## Brief
All entries are to be copied verbatim, while the pictures stay out.

## Saved entries

————————

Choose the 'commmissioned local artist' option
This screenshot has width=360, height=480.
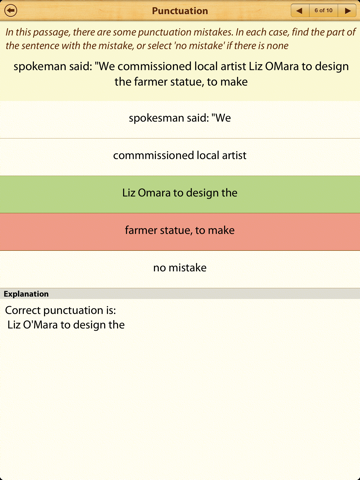point(180,157)
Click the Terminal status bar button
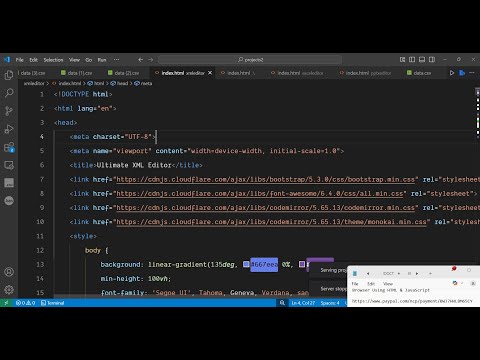The width and height of the screenshot is (480, 360). 53,303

————————

## Solution to this task
Choose the 'commmissioned local artist' option
This screenshot has width=360, height=480.
point(180,157)
Click the Terminal status bar button
The width and height of the screenshot is (480, 360). 53,303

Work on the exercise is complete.